Personale non ministeriale nelle cancellerie: scattano restrizioni in via precauzionale.
E arriva l’ira degli avvocati: «Nella cancelleria del dibattimento penale – raccontano i professionisti – ha sempre operato come cancelliere uno dei lavoratori arrivati in tribunale attraverso gli elenchi di mobilità. Non un ministeriale sottoposto a segreto istruttorio. Da questa mattina (ieri, ndr) non ha più i codici di accesso a nulla».
E l’ira non finisce qui: «Non solo – aggiungono gli avvocati – Su disposizione del presidente del tribunale non possiamo più portare i nostri fascicoli, cioè i fascicoli relativi ai clienti che assistiamo, fuori dall’ufficio. Non possiamo portarli nemmeno nella stanza accanto per poterli consultare».
«Stando alla nuova disposizione dobbiamo studiare decine di pagine con contenuti estremamente delicati, in piedi, davanti al personale dell’ufficio, con il via vai di colleghi e altri operatori».
E già
oggi potrebbe arrivare una presa di posizione da parte quantomeno dei penalisti: una lettera ufficiale di protesta per la situazione inviata al presidentee soprattutto al presidente della corte d’appello di Milano che già in due occasioni ha presieduto un tavolo di confronto tra tutte le parti che operano in seno al tribunale di Varese invitando la presidenza a trovare al più presto una soluzione.

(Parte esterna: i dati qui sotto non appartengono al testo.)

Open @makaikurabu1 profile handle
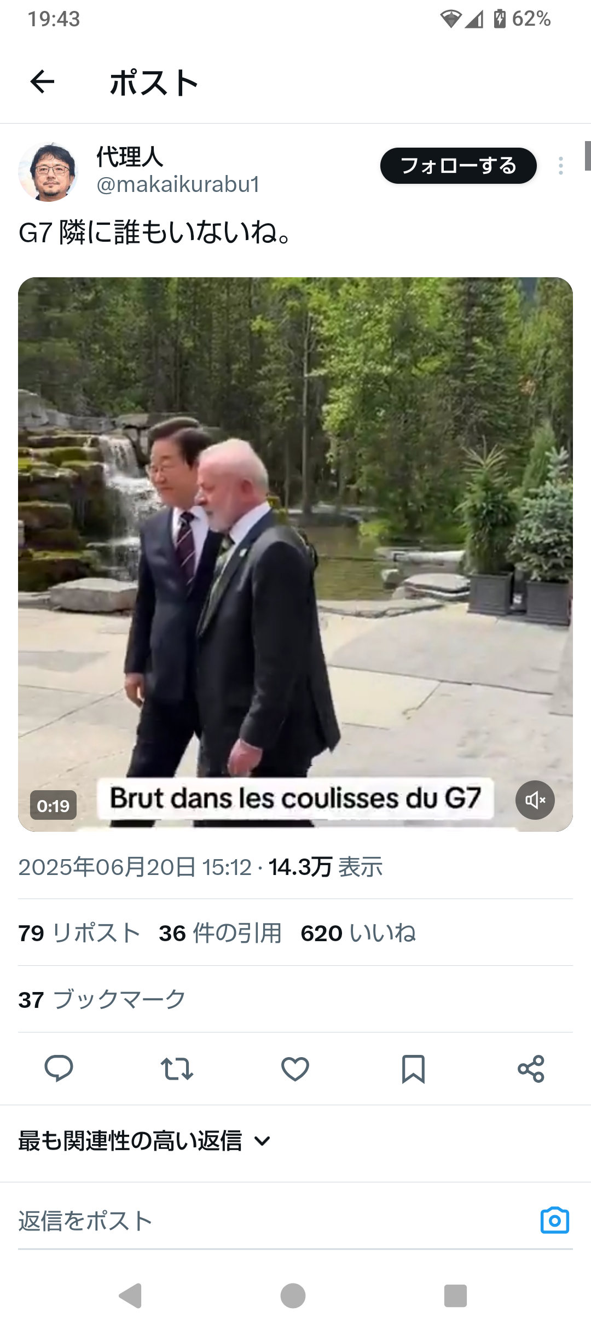The image size is (591, 1330). click(x=178, y=185)
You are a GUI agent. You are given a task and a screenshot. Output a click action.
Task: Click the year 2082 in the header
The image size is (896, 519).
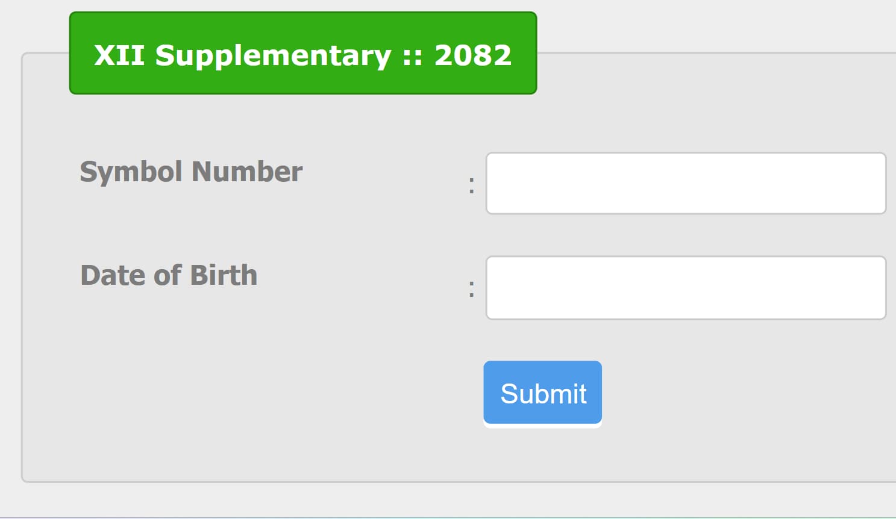click(x=473, y=55)
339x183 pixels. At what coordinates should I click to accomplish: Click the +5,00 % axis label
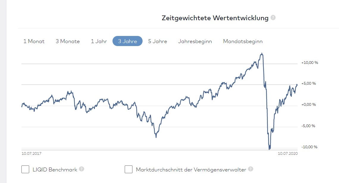(308, 83)
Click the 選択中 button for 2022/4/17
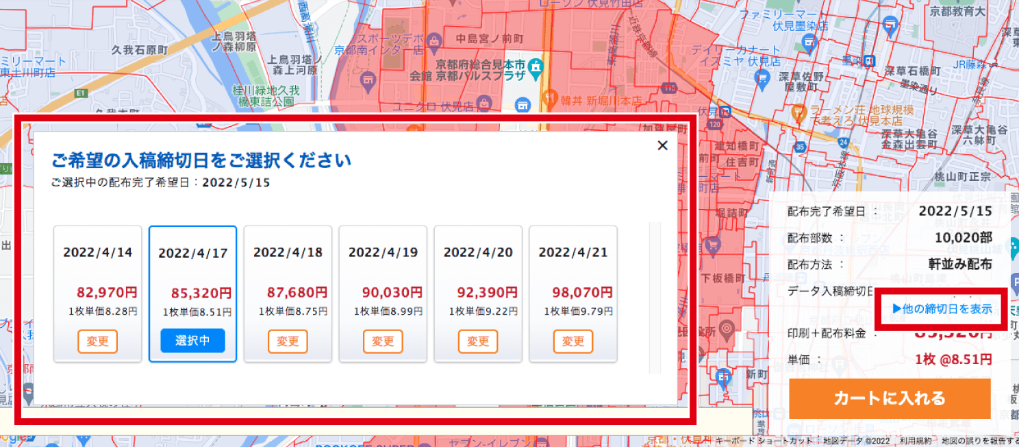This screenshot has height=447, width=1019. pos(192,341)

Non è escluso che, se l’invito venisse disatteso e la situazione al palazzo di giustizia di piazza Cacciatori delle Alpi non si sbloccasse, potrebbero essere presi provvedimenti sino al commissariamento.
La nuova bufera che ha travolto la giustizia varesina dopo l’esposto presentato dalle Rsu contro il presidente Piglionica e l’apertura (quale atto dovuto) di un’indagine da parte della procura di Brescia aggrava, se possibile, la già disastrosa situazione sul fronte della mancanza d’organico tra il personale amministrativo da mesi denunciata con fermezza e che rischia di paralizzare l’attività del palazzo di giustizia.
«Noi non sapevamo nulla – spiega, presidente dell’ordine degli avvocati di Varese – Queste persone lavorano qui da anni. Si sapeva soltanto di una convenzione tra il tribunale e delle società private ma certo non ne conoscevamo i termini».
L’ipotesi che con l’esposto si chiede all’autorità giudiziaria di verificare è quella dell’utilizzo “illegittimo” di almeno sei lavoratori. Pagati da una società privata per gestire la pubblicità delle aste fallimentari, ma di fatto, negli anni (almeno gli ultimi sei) utilizzati nelle cancellerie senza essere sottoposti al vincolo del segreto istruttorio e con accesso a informazioni sensibili che, potenzialmente, avrebbero potuto far uscire da quegli uffici.
«Svolgevano il lavoro dei ministeriali – spiegano le Rsu – senza aver mai preso parte a un concorso o aver fatto giuramento».
«In quegli uffici – precisa Martelli – non si sono mai registrati problemi particolari. E queste persone lavoravano andando a supplire carenze che altrimenti sarebbero diventate pesantissime. L’indagine chiarirà l’accaduto. Come principio base vale sempre quello di seguire le regole. Ma senza l’apporto di privati il nostro sistema giudiziario si paralizzerebbe. E davvero qui a Varese potremmo anche chiudere e andare a fare altro».
Il clima ieri mattina era comprensibilmente teso negli uffici. Resta da capire perché se questa situazione era nota da anni l’esposto è stato presentato soltanto negli ultimi mesi e perché un’azienda privata dovrebbe pagare i propri dipendenti per svolgere un lavoro per altro ente.